Don’t misunderstand me: all trans people face discrimination. Face adversity. Face danger. I was fired in 2010 for being trans, and know all too well how it feels to be told you’re not good enough because of something you are rather than your skills or qualifications. As a community, we need to stand together: black, white, male, female, genderqueer, gay, straight, bi, monogamous, poly, and all the other identities and combinations of identities I’m not listing. I have trans friends who were kicked out of their homes by their parents, forced off hormones after losing their jobs, pushed into sex work or the drug trade because those were the only doors they felt were open to them.

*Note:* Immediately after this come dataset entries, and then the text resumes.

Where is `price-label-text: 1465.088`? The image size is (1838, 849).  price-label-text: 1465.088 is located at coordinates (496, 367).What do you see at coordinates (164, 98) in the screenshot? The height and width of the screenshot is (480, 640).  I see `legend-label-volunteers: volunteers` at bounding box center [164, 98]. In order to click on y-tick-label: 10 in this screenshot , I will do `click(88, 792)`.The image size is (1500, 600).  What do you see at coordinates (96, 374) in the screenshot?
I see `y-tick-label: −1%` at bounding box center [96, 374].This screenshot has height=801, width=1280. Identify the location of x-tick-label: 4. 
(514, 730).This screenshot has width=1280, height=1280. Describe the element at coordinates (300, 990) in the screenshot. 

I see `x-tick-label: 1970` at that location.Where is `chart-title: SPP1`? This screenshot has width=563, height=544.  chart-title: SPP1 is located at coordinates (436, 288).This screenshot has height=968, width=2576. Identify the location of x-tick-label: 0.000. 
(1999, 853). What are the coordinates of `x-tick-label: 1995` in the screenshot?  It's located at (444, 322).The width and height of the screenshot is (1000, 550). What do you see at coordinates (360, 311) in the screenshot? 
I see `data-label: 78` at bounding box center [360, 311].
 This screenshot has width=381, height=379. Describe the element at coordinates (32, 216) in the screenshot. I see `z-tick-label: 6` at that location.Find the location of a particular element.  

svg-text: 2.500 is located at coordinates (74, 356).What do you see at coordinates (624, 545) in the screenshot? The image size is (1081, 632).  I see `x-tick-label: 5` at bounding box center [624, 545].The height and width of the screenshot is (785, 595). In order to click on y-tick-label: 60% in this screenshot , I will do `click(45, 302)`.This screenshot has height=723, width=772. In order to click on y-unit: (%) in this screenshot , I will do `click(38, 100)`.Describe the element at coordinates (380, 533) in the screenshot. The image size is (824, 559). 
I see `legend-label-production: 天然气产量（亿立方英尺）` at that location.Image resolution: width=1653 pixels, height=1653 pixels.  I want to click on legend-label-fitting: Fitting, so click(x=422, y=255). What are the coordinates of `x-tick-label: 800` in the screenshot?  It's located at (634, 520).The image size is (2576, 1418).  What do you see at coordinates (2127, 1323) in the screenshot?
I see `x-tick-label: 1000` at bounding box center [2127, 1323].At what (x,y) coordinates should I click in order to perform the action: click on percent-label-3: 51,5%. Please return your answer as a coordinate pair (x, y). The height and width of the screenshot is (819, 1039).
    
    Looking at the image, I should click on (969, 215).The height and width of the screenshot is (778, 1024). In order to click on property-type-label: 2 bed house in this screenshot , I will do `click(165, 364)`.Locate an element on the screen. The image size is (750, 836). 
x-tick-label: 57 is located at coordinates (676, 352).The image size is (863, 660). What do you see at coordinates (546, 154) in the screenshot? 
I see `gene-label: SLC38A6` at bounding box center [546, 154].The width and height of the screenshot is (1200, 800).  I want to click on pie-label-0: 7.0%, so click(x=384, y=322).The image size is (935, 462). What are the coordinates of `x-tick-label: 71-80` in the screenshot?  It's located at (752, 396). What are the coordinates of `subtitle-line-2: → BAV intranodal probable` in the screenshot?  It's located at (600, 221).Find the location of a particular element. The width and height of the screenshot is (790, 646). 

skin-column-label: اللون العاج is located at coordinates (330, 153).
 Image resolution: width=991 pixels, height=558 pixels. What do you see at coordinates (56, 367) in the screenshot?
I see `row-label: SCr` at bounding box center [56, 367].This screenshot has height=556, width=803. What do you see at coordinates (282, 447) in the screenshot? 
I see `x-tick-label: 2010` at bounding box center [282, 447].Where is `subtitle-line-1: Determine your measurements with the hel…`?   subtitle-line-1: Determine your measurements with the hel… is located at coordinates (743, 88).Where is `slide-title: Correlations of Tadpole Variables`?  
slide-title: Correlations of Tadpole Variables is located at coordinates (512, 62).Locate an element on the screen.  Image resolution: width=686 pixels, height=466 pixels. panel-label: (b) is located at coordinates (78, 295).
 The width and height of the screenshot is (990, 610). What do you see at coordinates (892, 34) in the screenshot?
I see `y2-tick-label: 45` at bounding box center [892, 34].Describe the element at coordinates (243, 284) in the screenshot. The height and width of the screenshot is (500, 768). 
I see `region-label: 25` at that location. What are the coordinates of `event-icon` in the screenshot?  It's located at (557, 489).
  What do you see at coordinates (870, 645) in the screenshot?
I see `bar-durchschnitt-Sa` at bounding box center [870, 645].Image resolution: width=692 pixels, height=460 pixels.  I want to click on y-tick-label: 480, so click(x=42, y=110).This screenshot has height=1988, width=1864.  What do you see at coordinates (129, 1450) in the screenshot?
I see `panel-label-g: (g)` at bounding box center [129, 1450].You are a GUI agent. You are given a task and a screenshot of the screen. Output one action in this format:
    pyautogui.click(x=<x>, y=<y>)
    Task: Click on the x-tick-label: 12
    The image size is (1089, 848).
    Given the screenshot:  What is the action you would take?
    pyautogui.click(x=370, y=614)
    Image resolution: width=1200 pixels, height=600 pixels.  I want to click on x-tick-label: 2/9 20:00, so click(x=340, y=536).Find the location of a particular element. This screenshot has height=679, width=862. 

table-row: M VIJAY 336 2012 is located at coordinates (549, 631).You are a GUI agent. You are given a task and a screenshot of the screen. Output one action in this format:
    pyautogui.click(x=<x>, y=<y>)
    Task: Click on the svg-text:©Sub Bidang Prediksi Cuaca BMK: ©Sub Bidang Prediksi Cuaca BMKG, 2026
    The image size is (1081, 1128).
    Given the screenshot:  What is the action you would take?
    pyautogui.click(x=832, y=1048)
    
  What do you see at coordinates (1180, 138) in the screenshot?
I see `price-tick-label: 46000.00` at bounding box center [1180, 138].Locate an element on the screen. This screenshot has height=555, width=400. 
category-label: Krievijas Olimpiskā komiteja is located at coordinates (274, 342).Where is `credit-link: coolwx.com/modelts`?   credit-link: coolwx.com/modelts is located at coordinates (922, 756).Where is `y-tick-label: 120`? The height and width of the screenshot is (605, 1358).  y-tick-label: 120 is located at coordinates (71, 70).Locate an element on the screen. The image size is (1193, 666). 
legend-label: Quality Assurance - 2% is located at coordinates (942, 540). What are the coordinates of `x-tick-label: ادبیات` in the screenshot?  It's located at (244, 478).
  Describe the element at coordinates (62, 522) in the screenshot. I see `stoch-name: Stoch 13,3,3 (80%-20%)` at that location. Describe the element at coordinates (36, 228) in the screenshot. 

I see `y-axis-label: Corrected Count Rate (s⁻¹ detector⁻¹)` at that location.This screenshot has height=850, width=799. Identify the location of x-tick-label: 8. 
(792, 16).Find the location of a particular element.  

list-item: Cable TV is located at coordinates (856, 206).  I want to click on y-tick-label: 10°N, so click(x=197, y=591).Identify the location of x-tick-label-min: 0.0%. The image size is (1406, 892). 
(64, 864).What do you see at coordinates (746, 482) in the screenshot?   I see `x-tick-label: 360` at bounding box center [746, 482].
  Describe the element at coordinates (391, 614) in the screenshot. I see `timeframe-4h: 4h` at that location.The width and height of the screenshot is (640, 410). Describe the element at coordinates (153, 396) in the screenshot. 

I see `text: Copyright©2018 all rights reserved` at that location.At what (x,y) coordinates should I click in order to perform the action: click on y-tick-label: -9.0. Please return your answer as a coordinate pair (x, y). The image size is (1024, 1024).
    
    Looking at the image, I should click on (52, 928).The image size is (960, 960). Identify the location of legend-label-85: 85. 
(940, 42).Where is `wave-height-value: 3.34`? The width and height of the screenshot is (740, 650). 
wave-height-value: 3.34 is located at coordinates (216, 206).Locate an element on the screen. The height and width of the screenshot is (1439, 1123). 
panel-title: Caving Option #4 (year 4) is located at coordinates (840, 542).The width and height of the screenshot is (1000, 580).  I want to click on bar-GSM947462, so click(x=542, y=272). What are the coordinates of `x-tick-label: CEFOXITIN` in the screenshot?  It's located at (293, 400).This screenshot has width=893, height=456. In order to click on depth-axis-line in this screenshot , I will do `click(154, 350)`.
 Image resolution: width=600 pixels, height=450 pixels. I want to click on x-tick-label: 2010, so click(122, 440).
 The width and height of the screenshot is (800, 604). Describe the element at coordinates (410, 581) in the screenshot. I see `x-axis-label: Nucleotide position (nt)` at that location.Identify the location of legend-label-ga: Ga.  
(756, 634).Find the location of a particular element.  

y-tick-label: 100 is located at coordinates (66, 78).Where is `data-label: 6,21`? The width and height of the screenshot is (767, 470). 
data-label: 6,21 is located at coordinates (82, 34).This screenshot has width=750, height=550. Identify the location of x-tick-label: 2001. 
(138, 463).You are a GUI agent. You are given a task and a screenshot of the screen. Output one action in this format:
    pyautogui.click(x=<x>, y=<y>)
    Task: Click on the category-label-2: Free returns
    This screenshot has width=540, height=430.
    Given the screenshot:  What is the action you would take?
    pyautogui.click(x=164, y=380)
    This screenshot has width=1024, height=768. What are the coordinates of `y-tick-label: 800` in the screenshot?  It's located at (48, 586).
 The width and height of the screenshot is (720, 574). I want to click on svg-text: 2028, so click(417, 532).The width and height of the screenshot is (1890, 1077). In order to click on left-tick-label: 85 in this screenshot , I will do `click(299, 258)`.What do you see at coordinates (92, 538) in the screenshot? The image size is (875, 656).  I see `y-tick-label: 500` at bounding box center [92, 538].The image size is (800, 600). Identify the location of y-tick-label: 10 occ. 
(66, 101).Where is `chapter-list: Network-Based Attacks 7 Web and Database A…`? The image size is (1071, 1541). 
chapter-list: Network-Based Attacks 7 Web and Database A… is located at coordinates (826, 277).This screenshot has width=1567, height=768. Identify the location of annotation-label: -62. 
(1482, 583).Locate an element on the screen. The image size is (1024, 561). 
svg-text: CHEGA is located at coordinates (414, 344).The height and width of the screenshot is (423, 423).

But I couldn’t stand here and perform my original piece, which discusses how difficult “we” have it, without acknowledging that the “we” of the trans community is a big “we;” it would be unfair of me to pretend that every member of the trans community faces the exact same obstacles. An injustice to one is an injustice to all, but – quite frankly – I’m not likely to be harassed by the Chicago Police or end up murdered in an alleyway, simply because I was born with a lucky, lighter skin color than some of my trans brothers and sisters. We all face the same dangers, but it is irresponsible to pretend we all face them equally.
So where does that leave me? More importantly, where does that leave the Trans Day of Remembrance?
I’ll be honest, I’m ready to retire the Trans Day of Remembrance. Or, at the very least, see it transformed significantly. The TDOR website has pictures of white people like me talking about people with darker skin being killed, and I don’t like being one more privileged white woman pretending that, by lighting a candle, I’ve made a difference. Likewise, many of the cisgender people here are amazing allies of the trans community, acting up and speaking out every single day. But I suspect some of you are less frequent allies, who come to the Transgender Day of Remembrance and then don’t think about trans issues the other 364 days of the year.
Instead of the TDOR as it currently exists, I have a different idea. A call for November 2013, to contain a Transgender Day of Action. Lets use the next year to figure out where the HRC’s $250, the start of all this discussion, could be put to use. Would it be with GenderJust? The Night Ministry? The Broadway Youth Center? Soy Quien Soy? An organization that I haven’t heard of, or that doesn’t yet exist?
As trans people, we’re used to being pushed aside or forgotten about. The Stonewall Riots (and the Compton Cafeteria Riots which preceded them) were full of strong trans women of color. The gay rights movement forget or ignored them for 40 years. Occupy Wall Street was founded in part by fantastic trans women in New York City, and its website continues to be updated by them every day. The mainstream media hasn’t once made a note of this, and Occupy Wall Street actually had a “women born women” space for a while at its encampment in New York.
But we will keep fighting for our rights, in spite of and because of the fact that we’re pushed aside. More trans people will be killed this next year. Given how things have gone in the past, they’re most likely to be trans women of color. But rather than counting them at a day of remembrance, lets fight for them at a day of action.